• **Data entries**
====

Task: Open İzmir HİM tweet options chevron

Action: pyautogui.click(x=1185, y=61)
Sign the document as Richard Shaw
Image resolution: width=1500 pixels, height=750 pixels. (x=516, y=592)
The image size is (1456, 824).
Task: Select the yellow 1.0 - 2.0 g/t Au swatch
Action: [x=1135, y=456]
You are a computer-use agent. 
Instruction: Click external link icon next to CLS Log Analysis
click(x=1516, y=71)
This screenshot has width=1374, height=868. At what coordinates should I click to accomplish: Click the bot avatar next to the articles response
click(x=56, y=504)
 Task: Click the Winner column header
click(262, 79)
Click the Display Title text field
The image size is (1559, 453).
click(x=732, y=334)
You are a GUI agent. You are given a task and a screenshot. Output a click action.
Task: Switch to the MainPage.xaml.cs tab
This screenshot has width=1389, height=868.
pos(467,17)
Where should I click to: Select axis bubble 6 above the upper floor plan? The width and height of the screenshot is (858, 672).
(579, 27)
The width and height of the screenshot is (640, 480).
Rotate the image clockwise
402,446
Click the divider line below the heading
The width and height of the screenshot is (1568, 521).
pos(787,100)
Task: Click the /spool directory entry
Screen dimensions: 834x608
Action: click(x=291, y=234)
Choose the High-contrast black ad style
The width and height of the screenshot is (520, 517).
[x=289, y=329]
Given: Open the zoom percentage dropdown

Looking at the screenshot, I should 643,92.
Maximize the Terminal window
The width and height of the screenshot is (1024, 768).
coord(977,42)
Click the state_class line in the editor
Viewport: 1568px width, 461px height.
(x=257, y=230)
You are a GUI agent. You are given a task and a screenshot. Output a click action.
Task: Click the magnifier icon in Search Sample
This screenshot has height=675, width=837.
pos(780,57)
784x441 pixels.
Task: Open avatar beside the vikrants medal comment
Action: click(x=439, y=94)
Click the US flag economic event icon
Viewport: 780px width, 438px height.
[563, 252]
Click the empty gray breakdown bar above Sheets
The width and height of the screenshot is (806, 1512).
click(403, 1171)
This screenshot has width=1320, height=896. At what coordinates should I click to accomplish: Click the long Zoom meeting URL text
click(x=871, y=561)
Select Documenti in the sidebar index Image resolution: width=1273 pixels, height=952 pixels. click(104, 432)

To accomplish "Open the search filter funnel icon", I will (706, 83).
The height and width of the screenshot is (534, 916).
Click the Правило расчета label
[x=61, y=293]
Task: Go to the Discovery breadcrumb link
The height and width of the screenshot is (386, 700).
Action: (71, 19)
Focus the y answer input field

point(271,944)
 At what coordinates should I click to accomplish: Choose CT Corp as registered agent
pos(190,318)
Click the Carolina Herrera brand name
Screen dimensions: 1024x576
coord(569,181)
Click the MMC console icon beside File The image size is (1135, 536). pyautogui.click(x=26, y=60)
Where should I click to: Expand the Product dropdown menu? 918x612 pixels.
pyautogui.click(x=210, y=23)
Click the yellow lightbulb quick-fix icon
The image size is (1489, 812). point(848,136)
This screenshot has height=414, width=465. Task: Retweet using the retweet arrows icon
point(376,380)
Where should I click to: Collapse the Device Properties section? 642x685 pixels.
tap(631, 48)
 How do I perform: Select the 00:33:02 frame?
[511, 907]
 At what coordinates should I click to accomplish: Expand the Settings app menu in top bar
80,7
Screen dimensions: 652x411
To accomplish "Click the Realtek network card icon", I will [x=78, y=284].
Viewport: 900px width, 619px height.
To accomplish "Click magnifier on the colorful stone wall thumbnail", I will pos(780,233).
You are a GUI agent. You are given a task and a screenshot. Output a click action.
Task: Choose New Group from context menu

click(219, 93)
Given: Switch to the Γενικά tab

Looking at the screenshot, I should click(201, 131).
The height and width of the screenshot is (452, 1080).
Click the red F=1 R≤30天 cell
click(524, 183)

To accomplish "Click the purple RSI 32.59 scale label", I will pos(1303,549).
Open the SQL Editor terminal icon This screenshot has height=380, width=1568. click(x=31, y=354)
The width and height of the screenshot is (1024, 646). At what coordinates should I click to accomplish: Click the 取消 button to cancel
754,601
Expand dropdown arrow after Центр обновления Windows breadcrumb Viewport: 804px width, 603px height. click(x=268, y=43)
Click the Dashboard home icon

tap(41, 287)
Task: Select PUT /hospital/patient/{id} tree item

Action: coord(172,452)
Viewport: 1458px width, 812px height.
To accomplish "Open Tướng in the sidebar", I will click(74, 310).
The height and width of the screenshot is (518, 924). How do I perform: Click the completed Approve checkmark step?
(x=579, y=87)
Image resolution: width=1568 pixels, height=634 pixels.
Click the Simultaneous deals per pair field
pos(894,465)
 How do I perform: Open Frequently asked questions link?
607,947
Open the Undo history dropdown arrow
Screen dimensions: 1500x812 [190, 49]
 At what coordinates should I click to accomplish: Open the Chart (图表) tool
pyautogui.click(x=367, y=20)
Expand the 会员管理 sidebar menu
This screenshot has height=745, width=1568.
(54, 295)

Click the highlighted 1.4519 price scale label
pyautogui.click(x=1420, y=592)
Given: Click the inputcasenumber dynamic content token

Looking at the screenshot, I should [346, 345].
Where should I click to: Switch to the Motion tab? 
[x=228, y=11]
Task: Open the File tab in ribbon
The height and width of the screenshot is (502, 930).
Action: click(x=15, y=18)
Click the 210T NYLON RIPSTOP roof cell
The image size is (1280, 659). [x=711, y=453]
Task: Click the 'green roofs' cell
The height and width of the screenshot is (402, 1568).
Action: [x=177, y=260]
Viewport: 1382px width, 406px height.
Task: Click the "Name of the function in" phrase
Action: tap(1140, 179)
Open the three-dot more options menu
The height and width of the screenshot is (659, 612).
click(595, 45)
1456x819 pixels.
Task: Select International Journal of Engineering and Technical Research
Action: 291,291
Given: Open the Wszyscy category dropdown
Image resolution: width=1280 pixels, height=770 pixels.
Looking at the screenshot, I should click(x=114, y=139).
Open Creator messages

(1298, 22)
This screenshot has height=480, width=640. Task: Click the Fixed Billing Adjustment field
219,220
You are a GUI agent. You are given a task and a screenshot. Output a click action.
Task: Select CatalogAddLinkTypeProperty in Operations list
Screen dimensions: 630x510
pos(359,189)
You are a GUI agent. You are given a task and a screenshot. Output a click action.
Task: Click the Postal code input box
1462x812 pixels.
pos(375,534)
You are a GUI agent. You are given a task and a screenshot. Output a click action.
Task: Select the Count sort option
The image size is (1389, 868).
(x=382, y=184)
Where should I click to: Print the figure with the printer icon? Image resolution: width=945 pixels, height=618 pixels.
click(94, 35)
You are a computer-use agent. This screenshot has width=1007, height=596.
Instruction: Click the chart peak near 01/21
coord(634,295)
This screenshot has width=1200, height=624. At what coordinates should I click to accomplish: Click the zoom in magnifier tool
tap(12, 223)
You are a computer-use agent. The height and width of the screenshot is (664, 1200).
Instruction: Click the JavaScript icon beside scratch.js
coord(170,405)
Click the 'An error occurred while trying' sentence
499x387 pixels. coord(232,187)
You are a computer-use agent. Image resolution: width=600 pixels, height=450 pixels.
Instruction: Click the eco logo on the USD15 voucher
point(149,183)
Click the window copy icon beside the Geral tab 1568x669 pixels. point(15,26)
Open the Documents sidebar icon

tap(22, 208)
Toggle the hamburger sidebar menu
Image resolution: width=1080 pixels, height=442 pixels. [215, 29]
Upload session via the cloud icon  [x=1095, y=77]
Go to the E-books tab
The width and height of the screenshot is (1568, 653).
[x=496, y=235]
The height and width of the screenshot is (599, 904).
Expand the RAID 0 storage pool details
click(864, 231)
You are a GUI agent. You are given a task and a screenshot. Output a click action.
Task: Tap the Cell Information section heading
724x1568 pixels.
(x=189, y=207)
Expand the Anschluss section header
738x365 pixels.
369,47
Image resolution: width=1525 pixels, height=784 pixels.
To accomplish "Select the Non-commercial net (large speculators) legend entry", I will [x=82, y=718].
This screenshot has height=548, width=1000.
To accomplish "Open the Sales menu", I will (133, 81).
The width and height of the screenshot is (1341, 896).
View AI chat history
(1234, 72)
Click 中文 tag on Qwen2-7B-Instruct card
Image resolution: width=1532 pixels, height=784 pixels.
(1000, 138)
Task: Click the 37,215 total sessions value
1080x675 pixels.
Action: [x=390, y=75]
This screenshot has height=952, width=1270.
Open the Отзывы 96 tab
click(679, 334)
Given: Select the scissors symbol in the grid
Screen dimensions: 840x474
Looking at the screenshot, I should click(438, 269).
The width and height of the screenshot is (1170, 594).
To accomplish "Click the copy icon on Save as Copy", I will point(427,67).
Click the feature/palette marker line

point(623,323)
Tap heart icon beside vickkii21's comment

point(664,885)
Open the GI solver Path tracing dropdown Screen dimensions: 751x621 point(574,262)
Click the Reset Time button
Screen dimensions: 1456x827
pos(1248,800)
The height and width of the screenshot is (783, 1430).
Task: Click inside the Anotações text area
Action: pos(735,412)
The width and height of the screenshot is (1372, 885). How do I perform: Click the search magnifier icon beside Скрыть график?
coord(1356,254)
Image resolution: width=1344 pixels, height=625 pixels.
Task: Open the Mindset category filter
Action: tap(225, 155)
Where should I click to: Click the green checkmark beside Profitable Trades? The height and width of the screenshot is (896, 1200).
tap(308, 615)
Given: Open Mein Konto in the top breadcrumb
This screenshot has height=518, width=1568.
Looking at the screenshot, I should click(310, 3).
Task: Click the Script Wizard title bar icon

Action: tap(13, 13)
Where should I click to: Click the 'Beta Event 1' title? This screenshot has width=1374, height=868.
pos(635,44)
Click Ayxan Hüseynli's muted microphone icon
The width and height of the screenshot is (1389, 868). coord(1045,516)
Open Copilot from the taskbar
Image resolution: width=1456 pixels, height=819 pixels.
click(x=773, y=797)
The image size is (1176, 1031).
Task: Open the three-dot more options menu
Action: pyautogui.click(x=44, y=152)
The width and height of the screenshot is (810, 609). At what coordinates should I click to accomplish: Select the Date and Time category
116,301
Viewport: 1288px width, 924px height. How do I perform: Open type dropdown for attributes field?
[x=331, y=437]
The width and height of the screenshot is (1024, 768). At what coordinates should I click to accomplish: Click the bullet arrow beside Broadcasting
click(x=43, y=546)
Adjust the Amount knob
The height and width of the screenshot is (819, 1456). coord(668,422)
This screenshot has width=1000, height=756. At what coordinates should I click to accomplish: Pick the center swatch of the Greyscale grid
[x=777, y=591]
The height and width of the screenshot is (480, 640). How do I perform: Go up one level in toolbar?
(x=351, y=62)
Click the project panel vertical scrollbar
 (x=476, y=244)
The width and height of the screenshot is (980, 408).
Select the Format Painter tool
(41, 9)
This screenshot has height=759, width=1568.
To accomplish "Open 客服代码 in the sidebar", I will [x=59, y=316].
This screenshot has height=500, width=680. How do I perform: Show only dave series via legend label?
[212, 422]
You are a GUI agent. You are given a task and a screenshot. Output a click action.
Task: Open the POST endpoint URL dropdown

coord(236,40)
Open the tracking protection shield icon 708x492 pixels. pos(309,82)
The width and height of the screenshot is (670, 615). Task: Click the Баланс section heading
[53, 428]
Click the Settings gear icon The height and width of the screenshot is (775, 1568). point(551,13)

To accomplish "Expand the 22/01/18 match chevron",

====

• **Directions**
Write out the lines again, starting at the one containing "This screenshot has width=1000, height=756." and ending at the one containing "will [x=59, y=316].", requests included. Shift every coordinate in the answers up by 132.

• **Task response**
This screenshot has width=1000, height=756. At what coordinates should I click to accomplish: Pick the center swatch of the Greyscale grid
[x=909, y=723]
The height and width of the screenshot is (480, 640). How do I perform: Go up one level in toolbar?
(x=483, y=194)
Click the project panel vertical scrollbar
 (x=608, y=376)
The width and height of the screenshot is (980, 408).
Select the Format Painter tool
(173, 141)
This screenshot has height=759, width=1568.
To accomplish "Open 客服代码 in the sidebar", I will [x=191, y=448].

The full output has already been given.